[Items from a dataset]
[Start of Attachment]

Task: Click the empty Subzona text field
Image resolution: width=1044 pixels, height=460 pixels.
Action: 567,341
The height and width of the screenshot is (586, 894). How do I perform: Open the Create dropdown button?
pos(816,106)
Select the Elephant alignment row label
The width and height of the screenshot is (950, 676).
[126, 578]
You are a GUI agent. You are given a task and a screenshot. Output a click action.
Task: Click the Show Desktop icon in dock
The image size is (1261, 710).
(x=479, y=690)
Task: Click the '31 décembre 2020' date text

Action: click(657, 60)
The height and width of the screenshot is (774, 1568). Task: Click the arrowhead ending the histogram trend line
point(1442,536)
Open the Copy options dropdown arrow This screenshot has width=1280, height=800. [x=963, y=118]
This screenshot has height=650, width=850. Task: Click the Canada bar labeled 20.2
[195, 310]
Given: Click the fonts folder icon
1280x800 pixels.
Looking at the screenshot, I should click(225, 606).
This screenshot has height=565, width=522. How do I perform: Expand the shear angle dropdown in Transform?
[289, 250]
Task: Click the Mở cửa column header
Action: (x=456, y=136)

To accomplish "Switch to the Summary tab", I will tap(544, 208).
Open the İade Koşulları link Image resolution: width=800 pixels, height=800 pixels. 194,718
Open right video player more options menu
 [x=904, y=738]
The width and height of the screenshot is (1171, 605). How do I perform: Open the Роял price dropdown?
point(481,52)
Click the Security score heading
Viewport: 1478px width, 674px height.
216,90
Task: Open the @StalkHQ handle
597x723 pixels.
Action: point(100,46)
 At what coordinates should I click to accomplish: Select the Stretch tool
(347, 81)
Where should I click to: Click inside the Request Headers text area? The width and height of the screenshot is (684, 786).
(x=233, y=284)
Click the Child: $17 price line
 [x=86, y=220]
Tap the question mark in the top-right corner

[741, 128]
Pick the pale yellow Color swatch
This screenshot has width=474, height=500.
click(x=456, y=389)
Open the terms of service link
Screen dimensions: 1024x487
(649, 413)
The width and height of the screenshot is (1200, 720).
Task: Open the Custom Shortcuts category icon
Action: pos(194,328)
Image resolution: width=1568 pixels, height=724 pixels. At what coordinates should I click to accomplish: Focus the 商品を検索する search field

[End of Attachment]

All the entries above need to be reproduced exactly.

### RESPONSE BOX
Task: Click the empty Subzona text field
Image resolution: width=1044 pixels, height=460 pixels.
Action: 567,341
The height and width of the screenshot is (586, 894). How do I perform: Open the Create dropdown button?
pos(816,106)
Select the Elephant alignment row label
The width and height of the screenshot is (950, 676).
[126, 578]
You are a GUI agent. You are given a task and a screenshot. Output a click action.
Task: Click the Show Desktop icon in dock
The image size is (1261, 710).
(x=479, y=690)
Task: Click the '31 décembre 2020' date text

Action: click(657, 60)
The height and width of the screenshot is (774, 1568). Task: Click the arrowhead ending the histogram trend line
point(1442,536)
Open the Copy options dropdown arrow This screenshot has width=1280, height=800. [x=963, y=118]
This screenshot has height=650, width=850. Task: Click the Canada bar labeled 20.2
[195, 310]
Given: Click the fonts folder icon
1280x800 pixels.
Looking at the screenshot, I should click(225, 606).
This screenshot has height=565, width=522. How do I perform: Expand the shear angle dropdown in Transform?
[289, 250]
Task: Click the Mở cửa column header
Action: (x=456, y=136)

To accomplish "Switch to the Summary tab", I will tap(544, 208).
Open the İade Koşulları link Image resolution: width=800 pixels, height=800 pixels. 194,718
Open right video player more options menu
 [x=904, y=738]
The width and height of the screenshot is (1171, 605). How do I perform: Open the Роял price dropdown?
point(481,52)
Click the Security score heading
Viewport: 1478px width, 674px height.
216,90
Task: Open the @StalkHQ handle
597x723 pixels.
Action: point(100,46)
 At what coordinates should I click to accomplish: Select the Stretch tool
(347, 81)
Where should I click to: Click inside the Request Headers text area? The width and height of the screenshot is (684, 786).
(x=233, y=284)
Click the Child: $17 price line
 [x=86, y=220]
Tap the question mark in the top-right corner

[741, 128]
Pick the pale yellow Color swatch
This screenshot has width=474, height=500.
click(x=456, y=389)
Open the terms of service link
Screen dimensions: 1024x487
(649, 413)
The width and height of the screenshot is (1200, 720).
Task: Open the Custom Shortcuts category icon
Action: pos(194,328)
Image resolution: width=1568 pixels, height=724 pixels. At what coordinates should I click to accomplish: Focus the 商品を検索する search field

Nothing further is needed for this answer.